Rachel Reinke, Associate Director of the Sexuality, Women, and Gender Center is reading...

No One Is Talking About This
By: Patricia Lockwood

No One Is Talking About This by Patricia Lockwood has gotten a lot of hype since it was published in February of this year, and for good reason, in my opinion! It is a masterful exploration of form, and one of the most interesting (and accurate) commentaries on the contemporary moment’s online existence that I’ve read as of late. Lockwood’s poetry collection Motherland Fatherland Homelandsexuals is one of my favorites, and her 2017 memoir, Priestdaddy also received lots of acclaim. But No One Is Talking About This is different—somewhere between poetry and prose, observational and fleeting, while still inspiring incredible investment in its characters.

Patricia Lockwood wrote the book in quarantine, and that sense of endless time and seemingly meaningless online encounters—sharing memes, cancel culture, trolling—all unfolding seamlessly next to philosophical observations feels like a very accurate assessment of what many of our years have been with far less in-person social interaction than in typical, non-global-pandemic times. Loosely, the book follows the main character, who has become famous for her viral tweets (which in this book are known as her discourse in the Portal), and she travels around her world as an invited speaker to comment on them. It is difficult to tell where her life in the Portal stops, and her life outside the Portal begins, until she experiences a family emergency and has to exit the Portal for a while. In a year when the internet has taken on a new—or perhaps a better characterization is deeper—meaning as a space that we are looking to for everything, including our school, work, and family connections, the difficulty in separating the spheres—as well as the potential gains in perspective from separating them—is palpable in No One Is Talking About This.

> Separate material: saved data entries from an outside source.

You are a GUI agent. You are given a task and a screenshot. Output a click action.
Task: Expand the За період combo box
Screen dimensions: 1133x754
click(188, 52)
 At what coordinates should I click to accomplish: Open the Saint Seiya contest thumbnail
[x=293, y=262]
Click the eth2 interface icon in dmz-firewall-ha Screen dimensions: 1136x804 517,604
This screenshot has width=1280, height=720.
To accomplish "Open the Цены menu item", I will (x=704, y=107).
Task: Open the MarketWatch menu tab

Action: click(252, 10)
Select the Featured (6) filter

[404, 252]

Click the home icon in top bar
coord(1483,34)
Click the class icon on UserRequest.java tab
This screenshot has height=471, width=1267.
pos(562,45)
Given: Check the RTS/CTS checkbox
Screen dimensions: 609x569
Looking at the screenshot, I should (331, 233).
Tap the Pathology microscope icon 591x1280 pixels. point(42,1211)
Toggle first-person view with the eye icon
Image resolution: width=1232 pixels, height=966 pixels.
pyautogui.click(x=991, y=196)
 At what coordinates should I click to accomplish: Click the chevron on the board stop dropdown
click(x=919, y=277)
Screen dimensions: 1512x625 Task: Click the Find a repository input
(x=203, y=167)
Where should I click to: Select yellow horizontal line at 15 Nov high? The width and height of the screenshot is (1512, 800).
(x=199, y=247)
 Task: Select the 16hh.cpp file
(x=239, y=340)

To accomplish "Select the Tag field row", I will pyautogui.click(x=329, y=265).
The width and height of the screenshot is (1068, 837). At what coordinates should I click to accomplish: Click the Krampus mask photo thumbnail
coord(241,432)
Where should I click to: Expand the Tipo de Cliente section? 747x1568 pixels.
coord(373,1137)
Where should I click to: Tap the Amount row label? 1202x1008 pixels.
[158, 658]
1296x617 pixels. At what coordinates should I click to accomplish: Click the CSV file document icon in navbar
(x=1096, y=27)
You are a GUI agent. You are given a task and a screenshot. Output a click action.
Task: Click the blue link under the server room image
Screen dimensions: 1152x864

Overall, it is an incredibly immersive read that is somehow both escapist and encourages a close-up reexamination of our relationships with the internet, with ourselves, with our families, and society—at the same time. I’d recommend this book to anyone who likes experiments in form and beautiful writing, as well as if you enjoyed Severance by Ling Ma, but the pandemic content of that book feels too close to home right now.